EXCERPT:

McBride: I was able to start working with guys that I grew up with as well. It’s pretty crazy to take this journey with people that you’ve known since you were younger.

Auerbach: We don’t know any other way. I mean, I’ve never toured in a band other than the Black Keys. People always ask, “What’s it like, being in a two-piece?” I’m like, “I don’t know.” I don’t know what it’s like being in any other band.

McBride: Do you guys have any crazy f—in’ rituals to help you get into the zone?

Auerbach: When we made the first record, we just drank coffee nonstop. And then my roommate’s girlfriend washed the coffeemaker with, like, 308 or whatever, that surface cleaner. [Laughs] Our ritual backfired. I think we both got ulcers.

McBride: You guys turned down a mayo commercial back in the day. You were like, “No way, no bueno.” But since then, you’re one of the most consistently coveted bands for ads.

Carney: That’s not true anymore. We sued, like, three companies, and their ad agencies, and their jingle houses, for doing soundalikes. And basically have been blacklisted because of it.

McBride: Really?

GIVEN MATERIAL:
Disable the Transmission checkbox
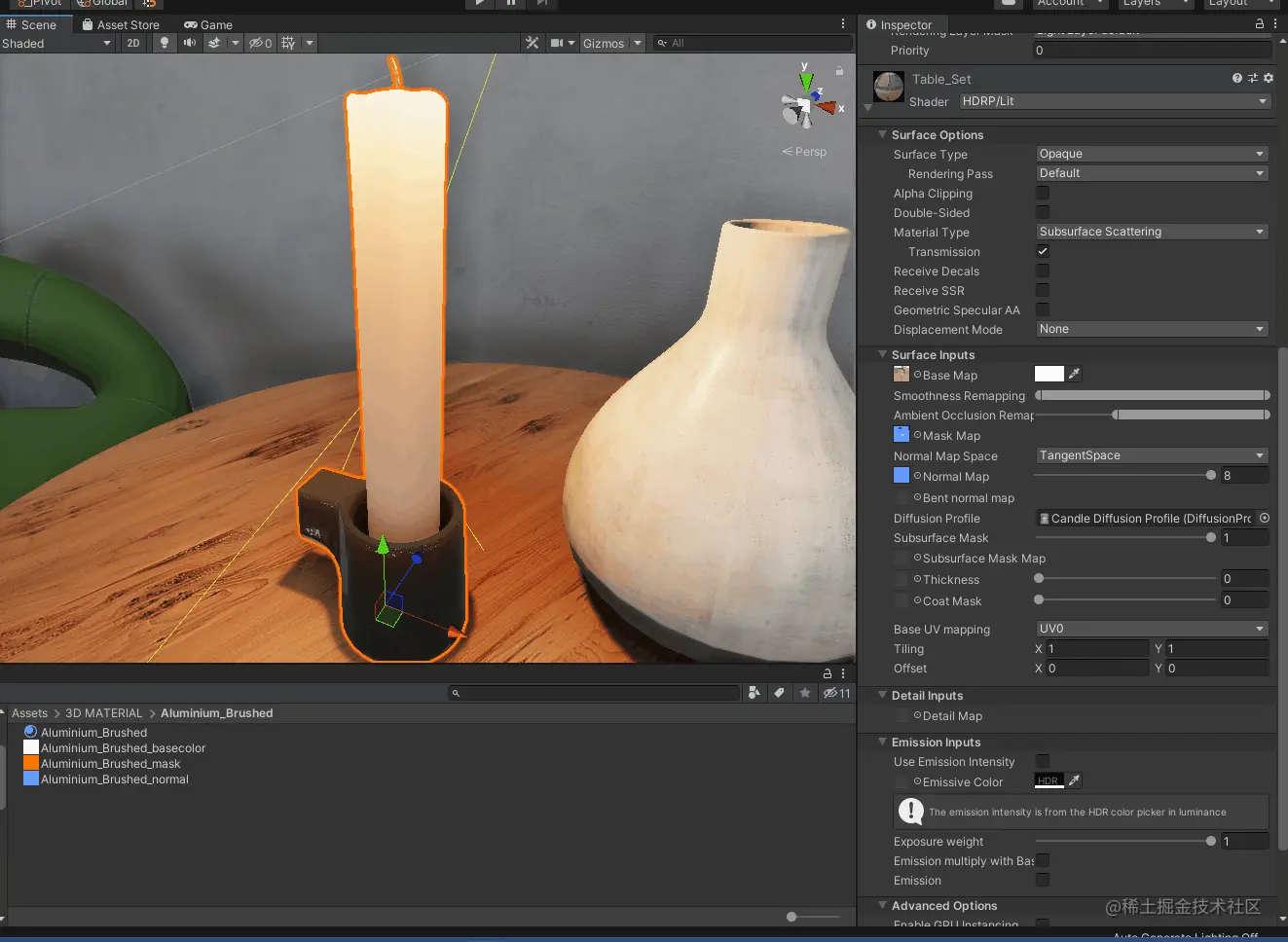 point(1043,251)
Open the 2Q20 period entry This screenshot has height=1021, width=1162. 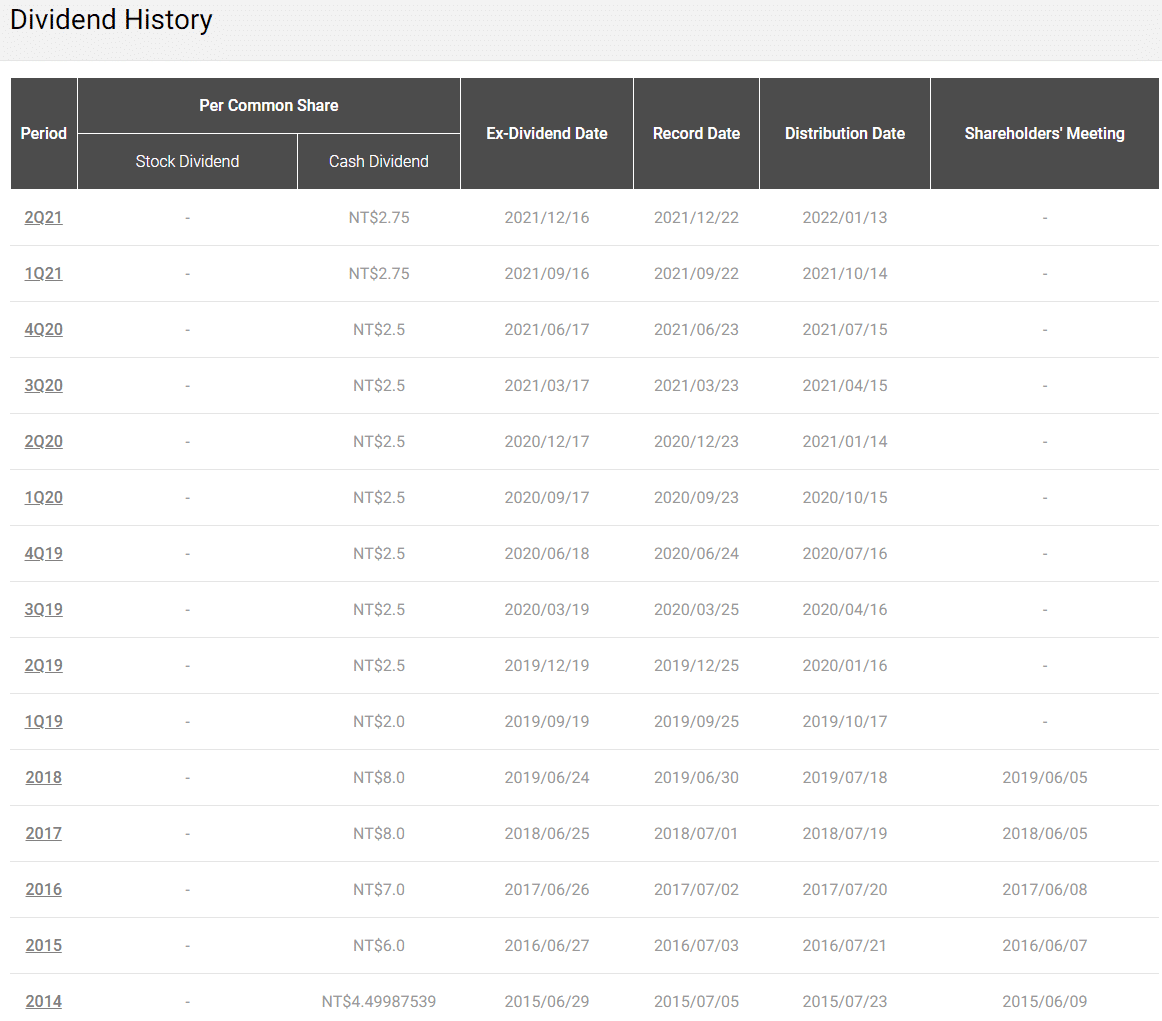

SET TASKS:
**A.** In the interview excerpt, what is the only band Auerbach says he has ever toured in?
**B.** Retype the interview excerpt starting at "Carney: That’s not" and ending at "McBride: Really?".
The listing has no connection to the interview excerpt.

OUTPUTS:
**A.** The Black Keys.

**B.**
Carney: That’s not true anymore. We sued, like, three companies, and their ad agencies, and their jingle houses, for doing soundalikes. And basically have been blacklisted because of it.

McBride: Really?